• _Your assignment_:
Continue the passage below on the scalable storage system, starting right after its last words.

• _Passage shown_:
----------------------------------------

The MAQ process is the frontend balancer for storage. It sends
files to nodes listed in hostlistMAQ. The MAQry process is the
balancer for query processing. The MAQReply process is a query
reply handler. The MAAudit process is the HIPP A Audit storage
handler. The QRYReplyPusher process is a reply handler to the
outbound MAQRec process. The MAQBak process is a sender for network
replication. The MAForward process request re-director for
processing queries.
[0048] The backend receiver section utilizes the MAQRec process
with queues MAR and /inar/MARs, sending data for storage of data
using the process MAR; the MAQRec process with queues /qry and
/QRYq for performing query functions through the process QRY; and
the MAQRec process with queues /mar and /QAudits for performing
audit functions. The intervening queues within /mar and /qry are
not shown in the Backend illustration of FIG. 3. They play the same
role as the corresponding queues MASend, MAQuery, MAAudit in the
frontend nodes.
[0049] The backend handler section utilizes the MAR process for
performing storage functions, the QRY process for performing query
functions, and the QAudit process for performing query audits.
[0050] All of the processes fall into one of three classes:
senders, receivers, and processors. Senders and receivers use a
socket protocol to communicate so that items can be processed
either locally or on a remote node, or both regardless of whether
the nodes are on internal or external networks. For a better
understanding of this protocol, please refer to the related
application entitled, "NDMA SOCKET TRANSPORT PROTOCOL", Attorney
Docket UPN-4381/P3180, filed on even date herewith, the disclosure
of which is hereby incorporated by reference in its entirety.
Processors work solely off input and output persistent queues thus
guaranteeing that the systems will restart automatically after
system outages.
Single Machine Example
[0051] FIG. 4 is a block diagram of a single machine implementation
of the scalable system, wherein the scalable architecture is used
with all processes, queues and handlers instantiated on a single
machine node in accordance with an exemplary embodiment of the
present invention. To implement all processes on a single machine,
all controlling host lists contain a pointer to the local machine.
The process flow then looks as illustrated in FIG. 4.
Multiple Node Layout
[0052] FIG. 5 illustrates a multiple node layout wherein multiple
machine implementation of the scalable system multiple balancers,
queue handlers and data handlers are instantiated on multiple
machines in accordance with an exemplary embodiment of the present
invention. Since the assignment of any machine is controlled by
hostlists, and since the communication is through sockets, it is
possible to have multiple input machines, each of which sends to
multiple queue balancers, each of which manages a pool of machines.
Individual machines can simultaneously operate as input processors,
queue balancers or backend processors or they can specialize as one
or more of these functions. This provides the ability to define a
topology in which extra nodes can be added to any of the basic
functions as needed. These nodes can in turn be nodes that are
local, remote, geographically distributed or heterogeneous.
Scalable High Capacity System
[0053] FIG. 6 is a block diagram of the scalable system showing an
input network layer 36, a database (DB) layer 38, and a processing
layer 40, and a load balance layer 42 wherein all functions can be
assigned to distributed and/or clustered machines in accordance
with an exemplary embodiment of the present invention. It is
envisioned that the NDMA Archive will be a petabyte capable system
for storage in regional layer 3 of the storage hierarchy.
Accordingly, in one embodiment, the system comprises the following
architecture: An input network layer 36, a DB layer 38, and a
processing layer 40. Storage within the DB layer can be implemented
in any appropriate storage mechanism; for example connections to a
storage area network (SAN) or network attached storage or arrays of
disk implemented with redundant arrays of independent disk (RAID)

----------------------------------------

• _Data provided_:
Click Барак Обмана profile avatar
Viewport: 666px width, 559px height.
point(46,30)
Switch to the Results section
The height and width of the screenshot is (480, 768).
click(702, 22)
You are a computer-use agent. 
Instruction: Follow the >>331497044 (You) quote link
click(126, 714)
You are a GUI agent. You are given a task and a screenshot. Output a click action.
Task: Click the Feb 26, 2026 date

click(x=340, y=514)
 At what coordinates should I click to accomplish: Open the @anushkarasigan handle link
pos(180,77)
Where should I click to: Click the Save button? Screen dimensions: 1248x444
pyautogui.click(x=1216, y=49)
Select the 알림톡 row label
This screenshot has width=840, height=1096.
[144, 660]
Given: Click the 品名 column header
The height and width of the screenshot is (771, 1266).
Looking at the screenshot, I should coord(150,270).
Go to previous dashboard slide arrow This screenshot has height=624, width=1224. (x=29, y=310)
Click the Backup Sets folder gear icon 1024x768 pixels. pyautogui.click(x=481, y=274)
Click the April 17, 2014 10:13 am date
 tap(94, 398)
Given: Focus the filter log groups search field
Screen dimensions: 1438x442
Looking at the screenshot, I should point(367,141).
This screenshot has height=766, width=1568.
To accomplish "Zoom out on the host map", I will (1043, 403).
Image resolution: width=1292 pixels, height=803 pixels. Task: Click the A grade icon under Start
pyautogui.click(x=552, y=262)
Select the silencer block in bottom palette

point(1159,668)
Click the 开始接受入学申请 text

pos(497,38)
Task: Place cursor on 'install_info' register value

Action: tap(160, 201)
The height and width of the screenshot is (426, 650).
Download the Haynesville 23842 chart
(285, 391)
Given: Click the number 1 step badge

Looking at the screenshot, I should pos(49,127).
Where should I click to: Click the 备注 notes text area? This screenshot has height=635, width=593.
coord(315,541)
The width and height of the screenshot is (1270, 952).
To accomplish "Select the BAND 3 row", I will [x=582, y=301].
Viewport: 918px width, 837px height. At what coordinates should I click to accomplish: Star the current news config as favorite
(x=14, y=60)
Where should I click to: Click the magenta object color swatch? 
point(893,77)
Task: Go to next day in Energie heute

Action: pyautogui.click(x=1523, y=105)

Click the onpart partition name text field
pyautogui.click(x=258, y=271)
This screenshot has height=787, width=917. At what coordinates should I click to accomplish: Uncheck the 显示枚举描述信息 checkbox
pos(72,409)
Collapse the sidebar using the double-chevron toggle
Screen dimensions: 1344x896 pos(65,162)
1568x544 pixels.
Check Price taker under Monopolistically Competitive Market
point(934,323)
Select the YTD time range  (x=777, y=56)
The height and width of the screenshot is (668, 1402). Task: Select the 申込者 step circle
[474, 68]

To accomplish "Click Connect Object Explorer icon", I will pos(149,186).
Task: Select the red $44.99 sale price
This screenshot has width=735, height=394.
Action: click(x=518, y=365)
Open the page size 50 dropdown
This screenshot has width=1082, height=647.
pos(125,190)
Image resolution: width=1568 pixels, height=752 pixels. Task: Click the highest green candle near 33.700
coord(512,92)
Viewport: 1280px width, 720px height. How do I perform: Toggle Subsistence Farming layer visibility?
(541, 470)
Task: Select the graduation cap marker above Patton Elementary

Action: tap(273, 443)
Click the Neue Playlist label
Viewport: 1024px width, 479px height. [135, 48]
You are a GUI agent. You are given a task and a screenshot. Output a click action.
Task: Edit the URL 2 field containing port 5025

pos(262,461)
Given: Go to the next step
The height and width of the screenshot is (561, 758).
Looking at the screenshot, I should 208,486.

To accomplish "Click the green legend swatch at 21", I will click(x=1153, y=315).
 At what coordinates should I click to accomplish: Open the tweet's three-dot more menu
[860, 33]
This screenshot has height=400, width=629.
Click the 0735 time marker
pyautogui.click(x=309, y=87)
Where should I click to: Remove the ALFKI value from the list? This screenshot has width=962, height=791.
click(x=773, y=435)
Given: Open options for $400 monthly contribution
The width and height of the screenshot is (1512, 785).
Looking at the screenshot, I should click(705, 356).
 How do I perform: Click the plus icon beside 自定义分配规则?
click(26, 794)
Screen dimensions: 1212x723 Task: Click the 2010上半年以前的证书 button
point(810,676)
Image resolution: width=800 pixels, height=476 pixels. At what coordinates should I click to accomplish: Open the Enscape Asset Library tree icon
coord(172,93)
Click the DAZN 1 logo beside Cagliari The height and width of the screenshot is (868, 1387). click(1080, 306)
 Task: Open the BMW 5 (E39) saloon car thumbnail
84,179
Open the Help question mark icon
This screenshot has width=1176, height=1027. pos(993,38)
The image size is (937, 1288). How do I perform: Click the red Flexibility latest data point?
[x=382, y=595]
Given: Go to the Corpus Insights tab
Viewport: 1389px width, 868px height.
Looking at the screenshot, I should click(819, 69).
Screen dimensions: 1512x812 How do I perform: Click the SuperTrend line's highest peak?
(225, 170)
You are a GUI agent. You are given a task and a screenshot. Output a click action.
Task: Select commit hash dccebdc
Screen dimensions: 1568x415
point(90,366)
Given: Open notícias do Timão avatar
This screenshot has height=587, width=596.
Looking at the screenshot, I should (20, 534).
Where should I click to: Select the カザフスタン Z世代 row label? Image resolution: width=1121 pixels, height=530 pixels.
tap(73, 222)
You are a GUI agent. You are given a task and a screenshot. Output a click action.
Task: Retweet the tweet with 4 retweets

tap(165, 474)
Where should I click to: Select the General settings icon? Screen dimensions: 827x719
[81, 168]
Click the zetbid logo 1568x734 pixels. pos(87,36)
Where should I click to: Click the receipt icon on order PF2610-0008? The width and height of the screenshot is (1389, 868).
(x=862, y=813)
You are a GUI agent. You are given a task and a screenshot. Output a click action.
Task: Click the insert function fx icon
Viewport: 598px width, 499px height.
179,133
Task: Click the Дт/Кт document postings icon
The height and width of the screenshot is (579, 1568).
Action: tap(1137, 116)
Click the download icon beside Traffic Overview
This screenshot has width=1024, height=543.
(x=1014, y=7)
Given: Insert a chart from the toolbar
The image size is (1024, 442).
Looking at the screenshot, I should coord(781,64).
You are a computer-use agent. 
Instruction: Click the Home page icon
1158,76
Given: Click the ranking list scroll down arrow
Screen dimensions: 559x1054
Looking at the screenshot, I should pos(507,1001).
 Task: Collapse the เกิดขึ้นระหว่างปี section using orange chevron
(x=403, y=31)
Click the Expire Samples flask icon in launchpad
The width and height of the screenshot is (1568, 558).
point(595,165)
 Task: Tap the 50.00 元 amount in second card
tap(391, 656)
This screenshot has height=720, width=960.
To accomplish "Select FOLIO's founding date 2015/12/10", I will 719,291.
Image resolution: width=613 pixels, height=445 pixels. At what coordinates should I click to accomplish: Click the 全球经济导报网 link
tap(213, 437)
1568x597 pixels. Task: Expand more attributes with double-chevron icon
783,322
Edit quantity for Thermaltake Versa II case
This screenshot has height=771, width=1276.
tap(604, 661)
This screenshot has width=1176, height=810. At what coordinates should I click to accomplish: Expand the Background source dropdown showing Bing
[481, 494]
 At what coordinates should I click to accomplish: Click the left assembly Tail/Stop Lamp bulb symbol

----------------------------------------

• _Your response_:
or "just a bunch of disks" (JBOD). Communications between the
layers use queues and send/receive pairs as described above so the
layout can be flexible. The input network layer 36 runs with
multiple nodes running MAQRec and connected to the outside WAN. A
database layer 38 with multiple nodes interconnected by switch or
other network hardware and NDMA sockets runs a parallel IBM
database (DB2) or equivalent. This makes the load balance layer 42
and the DB layer 38 a virtual single machine for file services and
DB functions. The front end of this virtual single machine is a
multi-node balancer 42, in which each of the nodes can individually
manage a large backend storage area network or collections of
network attached storage.
Maintaining Machine Independence
[0054] FIG. 7 is a block diagram of software components utilized to
store data in the NDMA Archive System in accordance with an
exemplary embodiment of the present invention. As depicted in FIG.
7, the NDMA archive stores medical records as individual files. For
the scalable approach to work, it is preferred that nodes can each
independently process requests with minimal interaction with other
nodes, and no interaction with other requests. This is accomplished
with storage requests in the following way. A balancer node running
MAQRec 44 removes storage requests from its incoming queue 46 and
can independently send them using the sender MAQ 48 to storage
nodes 50. Each storage node receives files 52, removes them from a
queue 54, processes files 56, and stores its file 58 independently.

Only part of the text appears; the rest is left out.